Unia défend les emplois du secteur pigments de BASF

Le syndicat exige le maintien de l’activité, des emplois et des conditions de travail du site de Monthey

BASF a annoncé la semaine dernière sa volonté de se séparer d’ici à fin 2020 de sa division pigments à l’échelle mondiale dans le cadre de sa politique de cession d'actifs à faible marge. En Suisse, cette activité du géant allemand de la chimie génère, selon les chiffres d’Unia, quelque 240 emplois à Monthey, en Valais, et une trentaine à Bâle au sein de BASF Colors & Effects Switzerland. Le syndicat monte au créneau pour défendre les postes de travail. «Unia exige le maintien de l’activité, des emplois et des conditions de travail, et nous demandons à ce que BASF reprenne ces exigences lors de la recherche d’un repreneur. C’est un minimum par égard pour le personnel, car BASF gagne de l’argent depuis longtemps avec cette production», indique Blaise Carron, secrétaire syndical d’Unia Valais.
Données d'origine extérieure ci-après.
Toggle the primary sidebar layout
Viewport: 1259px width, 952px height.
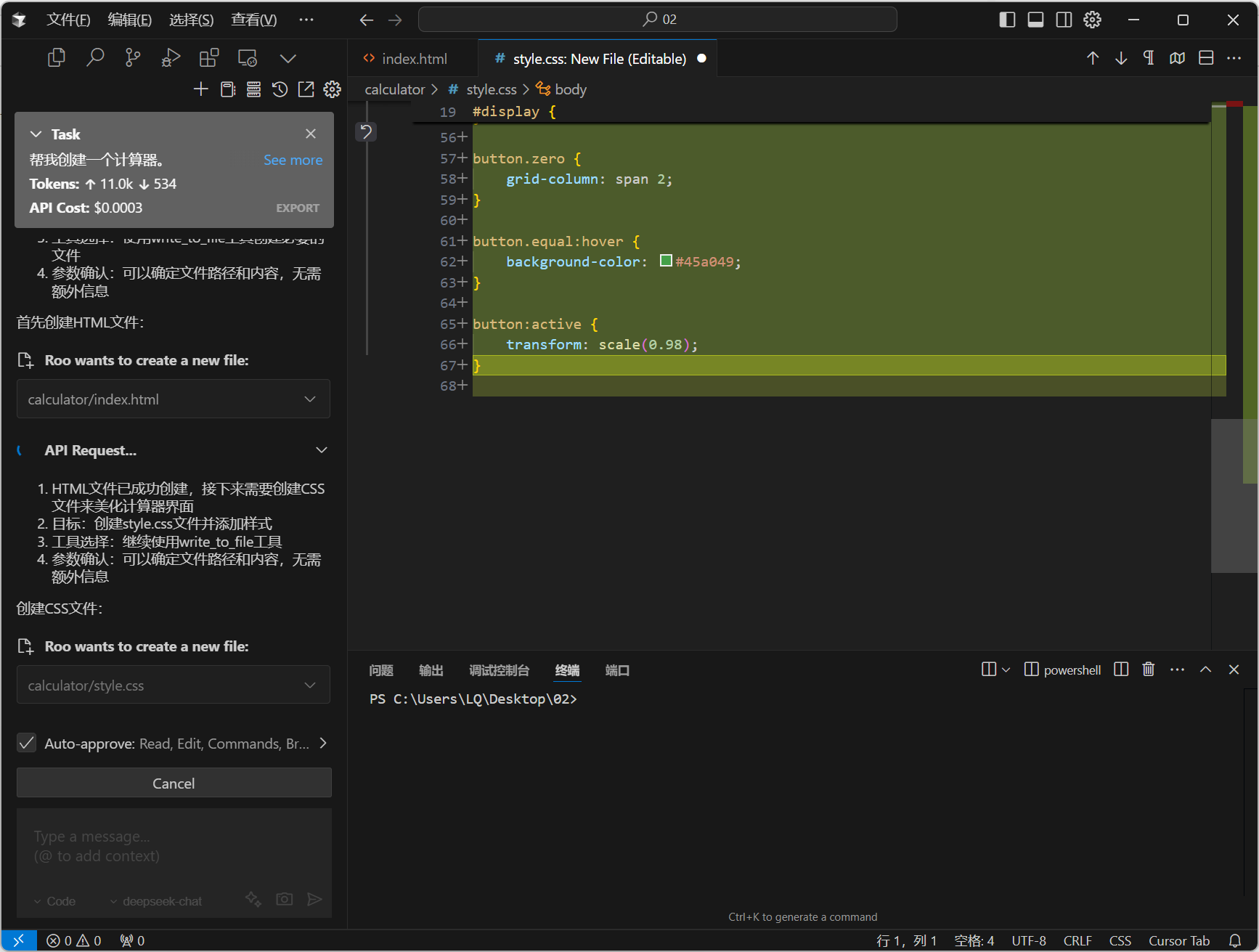(1007, 20)
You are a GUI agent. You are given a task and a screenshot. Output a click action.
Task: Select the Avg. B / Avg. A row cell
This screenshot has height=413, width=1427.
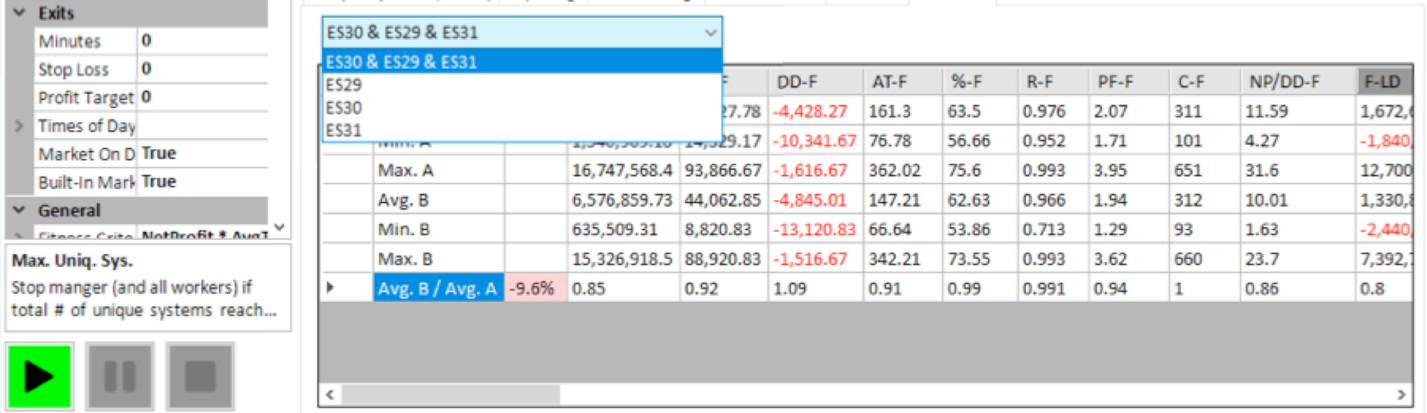(438, 289)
Au même titre que le fendant

«En plus de sa responsabilité économique vis-à-vis des salariés, BASF a aussi une obligation morale envers l’ensemble du canton du Valais.» Blaise Carron explique que Monthey produit des couleurs de synthèse depuis un siècle, la fabrication d’indigo ayant débuté dans les années 1910. «Cela fait partie de l’ADN du site, il y a un ancrage local fort. Le fameux rouge Ferrari créé ici s’inscrit dans l’identité valaisanne, au même titre que le fendant et les combats de reines! Nous espérons donc que le Conseil d’Etat nous rejoigne dans nos revendications.» Et le syndicaliste de miser sur un dialogue avec le groupe. «Nous allons demander un rendez-vous avec la direction de BASF au niveau national pour entendre leurs explications, présenter nos exigences et discuter. Nous ne sommes pas alarmistes, le site de Monthey a des atouts à faire valoir: une production rentable, un savoir-faire et des salariés qui ont prouvé leurs qualités génération après génération. Nous devons seulement rester vigilants.»